The biggest takeaways from week 2 of the Google ad tech remedies trial

The remedies phase of the Google ad tech antitrust trial continued last week, with Google making its defense.
Once the trial is over, Judge Leonie Brinkema — who ruled in April that Google maintained a monopoly in two ad tech product markets — will decide how to restore competition in the digital advertising marketplace.
The two sides remain sharply divided on remedies.
On day seven of the trial on Sept. 30, Glenn Berntson, a Google engineering director, testified that the company would be willing to provide publishers with data on why its ad server selected a particular display ad, according to Bloomberg.
Ahead of the trial, Google had also proposed, in part, making real-time bids from its ad exchange, AdX, available to competing publisher ad servers for “Qualifying Open-Web Display Inventory.”
The Department of Justice, however, is seeking more sweeping remedies. It wants Google to be ordered to divest AdX, and to preserve the right to seek full divestiture of Google’s publisher ad server, DoubleClick for Publishers (DFP), if other proposed remedies fail to restore competition.
During week one, the DOJ presented charts that illustrated how AdX controlled 56% of market share and DFP controlled 91%.
In her opening arguments during week one of the trial, Google attorney Karen Dunn called the DOJ’s proposals “radical and reckless.” Google has maintained that divestiture of AdX would hurt the advertising industry and publishers that rely on it.
During week two, testimony revealed that Google had hired an investment bank in 2020 to evaluate a potential sale of AdX.
Still, some questioned whether buyers would show much interest in AdX. Dr. Shane Goodwin, an M&A expert, said that companies would be reluctant to bid on AdX over “unanswered questions,” according to Marketecture’s Ari Paparo. And Rajeev Goel, CEO of PubMatic, testified last week that he didn’t have enough information to know if he would consider acquiring it, according to The Verge.
DOJ attorney David Geiger, when cross-examining Goodwin, countered that a court order would clear up any confusion and noted that prior witnesses who had testified they would buy AdX, according to Jerry Cayford, writing for the newsletter Big Tech on Trial.

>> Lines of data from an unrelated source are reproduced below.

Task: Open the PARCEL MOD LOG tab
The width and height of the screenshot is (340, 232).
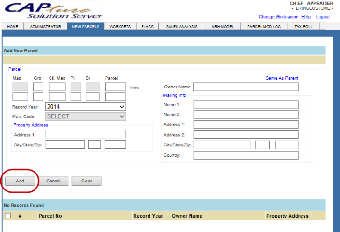Action: tap(264, 27)
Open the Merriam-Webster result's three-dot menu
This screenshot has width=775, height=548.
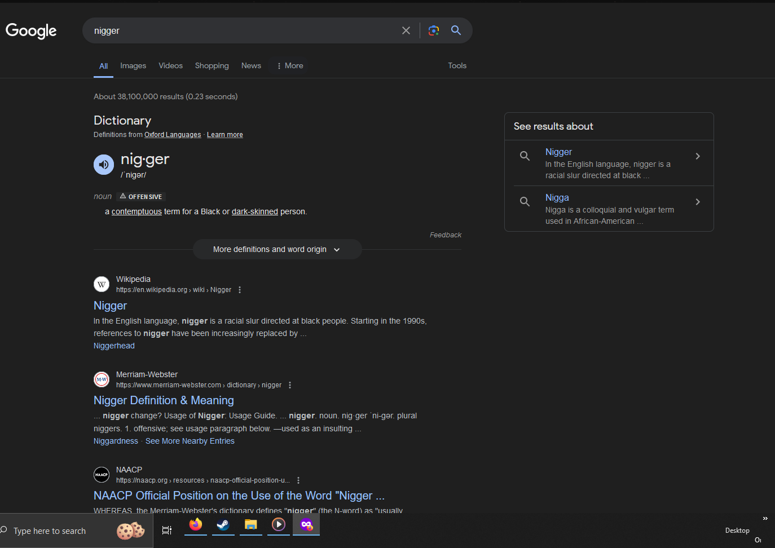point(290,385)
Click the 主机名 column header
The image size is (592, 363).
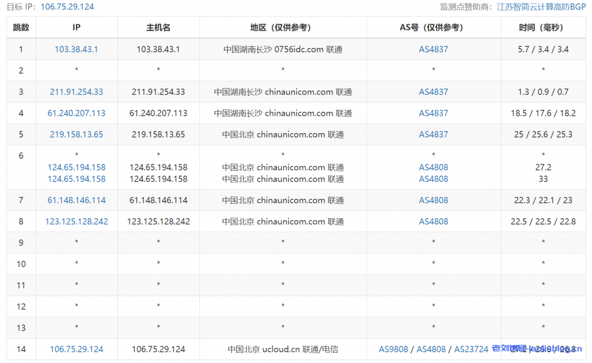click(158, 27)
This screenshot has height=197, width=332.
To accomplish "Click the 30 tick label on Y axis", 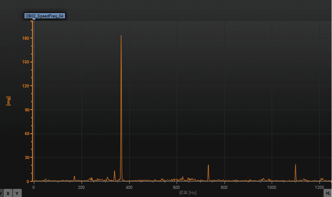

PubMatic is suing Google over anticompetitive practices. When asked by Brinkema whether other lawsuits would rein in Google, Goel said it’s impossible to list the ways Google could later advantage itself again.
Other witnesses testified that AdX should be divested, including Grant Whitmore, vice president of ad technology and programmatic revenue at Advance Local, who testified during week one.
“Google has demonstrated their ability to adapt their business in a manner that continually grants them an advantage,” he said.
Google witnesses pushed back. WikiHow CEO Elizabeth Douglas told the court she was “worried for my business” if Google’s ad tech business is broken up.
But as Jason Kint of Digital Content Next and Big Tech on Trial’s Cayford both pointed out, much of wikiHow’s revenue comes from AdX and a licensing deal with Google.
“Douglas is not just a customer who likes Google, but is a customer who is dependent on staying in its good graces,” Cayford observed.